PROBLEM STATEMENT
Please format the records below, from the line with "Where should I click to: Enable" up to and including the line with "[x=486, y=305]", as a Markdown table with columns named Row and Record line, leaving out blank lines.

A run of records
"""

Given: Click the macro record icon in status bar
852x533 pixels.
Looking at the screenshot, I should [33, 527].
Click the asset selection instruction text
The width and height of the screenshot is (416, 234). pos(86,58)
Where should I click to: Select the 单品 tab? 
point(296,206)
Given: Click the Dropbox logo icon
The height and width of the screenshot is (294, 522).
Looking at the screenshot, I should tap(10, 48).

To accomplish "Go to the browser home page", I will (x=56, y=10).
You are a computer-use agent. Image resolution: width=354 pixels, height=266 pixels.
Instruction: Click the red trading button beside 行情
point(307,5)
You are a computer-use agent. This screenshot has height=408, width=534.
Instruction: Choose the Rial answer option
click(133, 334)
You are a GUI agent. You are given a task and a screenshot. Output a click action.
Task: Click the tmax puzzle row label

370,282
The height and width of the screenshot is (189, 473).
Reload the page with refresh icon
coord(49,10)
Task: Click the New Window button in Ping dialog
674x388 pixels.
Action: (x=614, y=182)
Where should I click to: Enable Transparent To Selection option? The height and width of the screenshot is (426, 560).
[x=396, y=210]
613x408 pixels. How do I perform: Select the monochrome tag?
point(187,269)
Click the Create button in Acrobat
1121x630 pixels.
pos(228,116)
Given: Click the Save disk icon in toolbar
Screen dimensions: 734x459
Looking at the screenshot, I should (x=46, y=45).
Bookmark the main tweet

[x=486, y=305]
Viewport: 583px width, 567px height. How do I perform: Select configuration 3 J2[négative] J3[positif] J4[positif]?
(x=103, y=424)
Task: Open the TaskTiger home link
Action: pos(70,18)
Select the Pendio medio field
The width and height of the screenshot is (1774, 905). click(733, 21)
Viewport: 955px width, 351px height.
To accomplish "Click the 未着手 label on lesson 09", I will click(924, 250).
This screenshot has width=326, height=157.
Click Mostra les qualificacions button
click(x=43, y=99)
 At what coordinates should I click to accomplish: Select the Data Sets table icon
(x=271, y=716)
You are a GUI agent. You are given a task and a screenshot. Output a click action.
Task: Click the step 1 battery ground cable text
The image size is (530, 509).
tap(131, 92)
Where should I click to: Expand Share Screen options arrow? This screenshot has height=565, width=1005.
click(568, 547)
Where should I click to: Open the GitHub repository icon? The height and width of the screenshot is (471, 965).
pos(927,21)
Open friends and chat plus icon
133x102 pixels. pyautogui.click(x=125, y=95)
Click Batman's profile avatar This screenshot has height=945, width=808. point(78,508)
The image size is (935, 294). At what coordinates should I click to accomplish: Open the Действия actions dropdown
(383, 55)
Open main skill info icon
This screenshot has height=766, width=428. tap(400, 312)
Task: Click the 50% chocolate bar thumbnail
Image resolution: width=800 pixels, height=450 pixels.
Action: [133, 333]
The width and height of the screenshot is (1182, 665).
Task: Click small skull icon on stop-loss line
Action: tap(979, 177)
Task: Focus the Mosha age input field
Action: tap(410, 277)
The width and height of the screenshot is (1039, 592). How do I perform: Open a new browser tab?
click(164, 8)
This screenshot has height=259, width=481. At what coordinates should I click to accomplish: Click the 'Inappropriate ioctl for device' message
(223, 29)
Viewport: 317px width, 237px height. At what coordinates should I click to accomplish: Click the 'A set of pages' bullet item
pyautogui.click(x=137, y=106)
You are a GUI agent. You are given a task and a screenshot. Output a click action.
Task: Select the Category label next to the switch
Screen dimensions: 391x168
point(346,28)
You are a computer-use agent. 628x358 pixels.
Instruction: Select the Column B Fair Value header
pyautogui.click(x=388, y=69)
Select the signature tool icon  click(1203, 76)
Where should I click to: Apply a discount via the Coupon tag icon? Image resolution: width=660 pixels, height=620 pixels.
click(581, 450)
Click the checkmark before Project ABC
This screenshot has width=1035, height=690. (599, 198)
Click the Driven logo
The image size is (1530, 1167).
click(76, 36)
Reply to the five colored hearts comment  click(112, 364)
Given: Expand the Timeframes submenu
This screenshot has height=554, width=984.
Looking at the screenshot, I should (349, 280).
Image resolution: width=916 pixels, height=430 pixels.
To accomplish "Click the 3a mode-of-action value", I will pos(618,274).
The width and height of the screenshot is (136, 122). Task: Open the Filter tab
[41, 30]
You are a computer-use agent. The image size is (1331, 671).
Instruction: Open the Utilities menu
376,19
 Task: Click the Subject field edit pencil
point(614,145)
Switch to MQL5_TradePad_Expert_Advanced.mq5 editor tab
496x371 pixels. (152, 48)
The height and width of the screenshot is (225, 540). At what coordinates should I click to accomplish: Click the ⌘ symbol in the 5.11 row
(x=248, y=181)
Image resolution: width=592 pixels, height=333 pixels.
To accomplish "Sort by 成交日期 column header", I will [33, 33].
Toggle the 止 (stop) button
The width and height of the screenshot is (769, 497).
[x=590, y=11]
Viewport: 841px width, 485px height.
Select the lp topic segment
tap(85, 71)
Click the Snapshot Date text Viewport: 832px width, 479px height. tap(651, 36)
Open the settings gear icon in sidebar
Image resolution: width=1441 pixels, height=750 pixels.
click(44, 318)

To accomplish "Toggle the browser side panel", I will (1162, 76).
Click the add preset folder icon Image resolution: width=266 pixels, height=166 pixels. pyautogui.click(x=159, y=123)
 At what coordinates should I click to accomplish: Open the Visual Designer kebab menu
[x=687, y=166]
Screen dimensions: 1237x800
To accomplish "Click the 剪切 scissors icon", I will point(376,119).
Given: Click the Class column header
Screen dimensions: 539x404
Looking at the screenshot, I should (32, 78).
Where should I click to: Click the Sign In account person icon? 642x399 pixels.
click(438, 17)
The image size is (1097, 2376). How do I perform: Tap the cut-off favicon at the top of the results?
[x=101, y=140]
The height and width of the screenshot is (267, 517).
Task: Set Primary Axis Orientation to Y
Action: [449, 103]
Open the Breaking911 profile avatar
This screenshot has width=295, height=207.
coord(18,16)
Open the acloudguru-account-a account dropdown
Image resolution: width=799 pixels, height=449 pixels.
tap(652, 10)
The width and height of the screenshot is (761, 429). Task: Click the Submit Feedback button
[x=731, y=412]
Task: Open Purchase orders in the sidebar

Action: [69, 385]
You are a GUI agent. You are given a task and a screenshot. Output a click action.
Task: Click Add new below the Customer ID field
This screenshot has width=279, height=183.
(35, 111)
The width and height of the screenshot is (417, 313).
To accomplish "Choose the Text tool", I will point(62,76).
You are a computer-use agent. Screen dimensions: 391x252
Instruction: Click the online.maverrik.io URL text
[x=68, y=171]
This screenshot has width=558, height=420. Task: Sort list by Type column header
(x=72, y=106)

"""

THE OUTPUT
| Row | Record line |
|---|---|
| 1 | Where should I click to: Enable Transparent To Selection option? The height and width of the screenshot is (426, 560). |
| 2 | [x=396, y=210] |
| 3 | 613x408 pixels. How do I perform: Select the monochrome tag? |
| 4 | point(187,269) |
| 5 | Click the Create button in Acrobat |
| 6 | 1121x630 pixels. |
| 7 | pos(228,116) |
| 8 | Given: Click the Save disk icon in toolbar |
| 9 | Screen dimensions: 734x459 |
| 10 | Looking at the screenshot, I should (x=46, y=45). |
| 11 | Bookmark the main tweet |
| 12 | [x=486, y=305] |